Wednesday, October 23, 2013

Trash Digger


“You’re not gonna like this SGT Vance,” a soldier said.
“Whatya got?” I asked
“Bugs have taken to the food.”
“Oh, so after 18 hours of a mission gone wrong we have no food?”
“Roger.”
“And where is our shitbird supply guy that was supposed to keep it covered?”
“Sleepin’ or jerkin’ off.”
“Both good excuses to fuck over a platoon that hasn’t seen food in a day, right?”
“What do we do?”
“Take the parts that haven’t spoiled or bugs haven’t taken to and dig into room supplies.”
“There won’t be enough for you though.”
“Just do what the fuck I told you and get some shuteye.”

I might have been acting tough, but holy shit I was crying on the inside like a toddler in a grocery store throwing a temper tantrum because his momma won’t buy him some skittles.  Stay calm.  How does it go, “woo sawwwww?”
Our supply guy was a grade A dirt bag.  He was short, white, beer gutted and sported dark, greasy, dandruff-infested hair that was always way out of regulations.  A true embarrassment to the uniform, but every unit needed a supply guy and he was the card we were dealt.  We called him Dog, because prior to morning PT one day back at Fort Lewis he was caught rubbing one out in his truck right in front of the troop area.  We believed he literally had a lower IQ than none other than Forrest, Forrest fucking Gump himself while holding a nervous stutter with a soft, high-pitched voice that often cracked.  Or was that the innocent front ole Dog wanted us to see?  He eventually got arrested for sending boxes of our equipment home to sell off for cash.  Yes, Dog stole and sold equipment we needed for war.
For the most part, we were able to salvage our own supplies.  I told my guys to never expect anything while in a war zone.  It’s a war.  Deal with the conditions given to you the best you can.  Adapting to your environment is a big part of surviving in a hostile, foreign land.  Some days we only had time to sleep, eat or get supplies.  You had to choose just one.

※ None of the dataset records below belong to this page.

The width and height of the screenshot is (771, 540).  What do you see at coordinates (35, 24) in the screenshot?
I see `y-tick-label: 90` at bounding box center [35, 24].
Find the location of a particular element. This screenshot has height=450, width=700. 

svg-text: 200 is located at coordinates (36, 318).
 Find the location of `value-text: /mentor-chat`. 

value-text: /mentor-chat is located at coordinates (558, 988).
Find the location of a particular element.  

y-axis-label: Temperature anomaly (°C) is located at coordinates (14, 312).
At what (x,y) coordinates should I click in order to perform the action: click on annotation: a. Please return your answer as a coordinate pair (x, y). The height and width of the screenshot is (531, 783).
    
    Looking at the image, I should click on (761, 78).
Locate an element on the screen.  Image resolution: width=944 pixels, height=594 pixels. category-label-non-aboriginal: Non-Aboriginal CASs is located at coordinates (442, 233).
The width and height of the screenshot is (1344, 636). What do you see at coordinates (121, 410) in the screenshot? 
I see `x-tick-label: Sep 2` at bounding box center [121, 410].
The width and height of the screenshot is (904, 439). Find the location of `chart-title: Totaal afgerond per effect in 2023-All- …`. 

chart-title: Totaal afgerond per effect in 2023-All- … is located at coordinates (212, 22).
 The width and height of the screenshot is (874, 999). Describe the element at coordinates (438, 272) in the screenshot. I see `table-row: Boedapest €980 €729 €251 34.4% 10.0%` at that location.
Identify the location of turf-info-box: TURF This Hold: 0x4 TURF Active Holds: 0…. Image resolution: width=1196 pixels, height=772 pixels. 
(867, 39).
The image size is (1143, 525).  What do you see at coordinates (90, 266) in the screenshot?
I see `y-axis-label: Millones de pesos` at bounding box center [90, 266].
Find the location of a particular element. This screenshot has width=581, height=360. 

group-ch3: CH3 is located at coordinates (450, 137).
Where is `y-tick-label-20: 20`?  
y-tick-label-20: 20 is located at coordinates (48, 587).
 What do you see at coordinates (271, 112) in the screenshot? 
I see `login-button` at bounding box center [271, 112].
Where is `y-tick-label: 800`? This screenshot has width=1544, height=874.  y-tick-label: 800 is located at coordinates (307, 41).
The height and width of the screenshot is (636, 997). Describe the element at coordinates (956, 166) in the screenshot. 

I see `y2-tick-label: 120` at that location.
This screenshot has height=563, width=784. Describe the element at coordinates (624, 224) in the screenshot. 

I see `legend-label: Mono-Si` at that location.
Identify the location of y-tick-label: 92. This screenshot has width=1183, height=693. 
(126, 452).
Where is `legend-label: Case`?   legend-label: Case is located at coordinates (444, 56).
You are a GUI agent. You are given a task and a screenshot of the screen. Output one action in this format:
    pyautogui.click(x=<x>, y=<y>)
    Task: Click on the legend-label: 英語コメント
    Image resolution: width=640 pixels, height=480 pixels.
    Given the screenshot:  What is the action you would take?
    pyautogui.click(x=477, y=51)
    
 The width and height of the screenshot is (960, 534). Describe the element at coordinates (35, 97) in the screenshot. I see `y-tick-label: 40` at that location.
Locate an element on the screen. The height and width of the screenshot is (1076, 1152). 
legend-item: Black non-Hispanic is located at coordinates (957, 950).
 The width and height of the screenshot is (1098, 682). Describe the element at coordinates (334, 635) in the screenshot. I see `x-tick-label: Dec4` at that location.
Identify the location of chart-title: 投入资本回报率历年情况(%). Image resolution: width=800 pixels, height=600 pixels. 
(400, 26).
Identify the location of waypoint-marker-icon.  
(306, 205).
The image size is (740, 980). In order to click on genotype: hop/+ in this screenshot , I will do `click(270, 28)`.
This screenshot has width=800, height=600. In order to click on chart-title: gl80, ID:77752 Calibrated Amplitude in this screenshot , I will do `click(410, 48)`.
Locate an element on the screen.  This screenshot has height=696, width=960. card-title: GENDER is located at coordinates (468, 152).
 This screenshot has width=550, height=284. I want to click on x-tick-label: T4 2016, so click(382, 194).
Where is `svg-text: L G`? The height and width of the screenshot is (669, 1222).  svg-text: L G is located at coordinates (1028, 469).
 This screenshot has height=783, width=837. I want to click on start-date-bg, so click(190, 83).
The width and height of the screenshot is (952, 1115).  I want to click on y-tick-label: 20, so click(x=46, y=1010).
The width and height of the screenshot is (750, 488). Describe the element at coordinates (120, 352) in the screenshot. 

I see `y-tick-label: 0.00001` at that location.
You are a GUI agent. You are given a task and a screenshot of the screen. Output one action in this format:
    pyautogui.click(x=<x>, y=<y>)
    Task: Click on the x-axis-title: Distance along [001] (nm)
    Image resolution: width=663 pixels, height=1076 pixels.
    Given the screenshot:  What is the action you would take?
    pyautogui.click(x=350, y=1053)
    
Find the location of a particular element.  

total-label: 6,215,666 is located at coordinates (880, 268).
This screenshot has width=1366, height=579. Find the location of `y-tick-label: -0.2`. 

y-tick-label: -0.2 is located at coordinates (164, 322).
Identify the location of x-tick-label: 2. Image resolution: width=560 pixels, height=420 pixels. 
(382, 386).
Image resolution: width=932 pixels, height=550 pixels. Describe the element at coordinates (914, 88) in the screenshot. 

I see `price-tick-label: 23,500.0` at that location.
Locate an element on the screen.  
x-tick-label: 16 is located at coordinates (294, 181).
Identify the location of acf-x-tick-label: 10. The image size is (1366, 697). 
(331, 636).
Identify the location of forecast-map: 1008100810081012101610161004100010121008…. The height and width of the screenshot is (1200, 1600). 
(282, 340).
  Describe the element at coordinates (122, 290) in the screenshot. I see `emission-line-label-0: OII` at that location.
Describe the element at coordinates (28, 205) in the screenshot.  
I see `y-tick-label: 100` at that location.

I had to find a way to get some munchies before the cannibalism of my worst soldier began to seem like a good tactical decision.  Perhaps a chubby one?  Negative!  Man up and find a way.  As soldiers started filing thru to grab what they could, each one turned to me with half a handful of food and offered me half of that. 

“I'm good.  Eat that and go to sleep, brother.  We’re back out in 6 hours.”

            In my head, I imagined grabbing the minuscule portions offered and going at them like Cujo with rabies.  I was too stubborn to take from my soldiers, which bordered lunacy.  My eyes wandered around the area in desperation.  Maybe I’ll just smoke a Newport and that’ll quench this hunger, which sadly worked from time to time.  Not this time.  Some food fell to the floor as I glared at the soldier who dropped it, then the food and then the soldier again.  How could he do such a thing!  You son of a bitch.  Woo sawwwww?
            My teeth began to ache.  This was a new level of hunger for me.  Even my teeth missed biting into something as saliva coated them.  The area finally cleared.  I was done acting like a patriarch.  I about fell to my knees to scream, but didn’t have the energy.  As I took a deep breath and turned to attempt the Newport phenomenon I spotted something amazing.  Someone had found an MRE and ransacked the hell out of it.  In their vampire-like lust for food, they had left something behind.
            A cookie.  Not just an ordinary cookie, but a half-eaten M&M cookie.  It looked magical and I wanted it.  I even looked around to see if anybody else was eyeballing it.  "Oh no, darling, its just you and me."  I'm not sure if I said that last bit aloud to myself or not, but game on.  As I reached down to swipe my “precious,” I noticed a lot of other things.  Why was there a plethora of wrappers and ammunition boxes underneath this cookie?  Then the tunnel vision simmered and I realized it was lying near the top of a trash pile.  I didn’t give a damn.  This was happening and I was eating the most glorious of meals straight out of a trashcan.  That half-cookie left me stuffed and on cloud 9.  I’ll have that victory cigarette now to get a quick buzz to the head and pass out for a few.  I win this round, Iraq.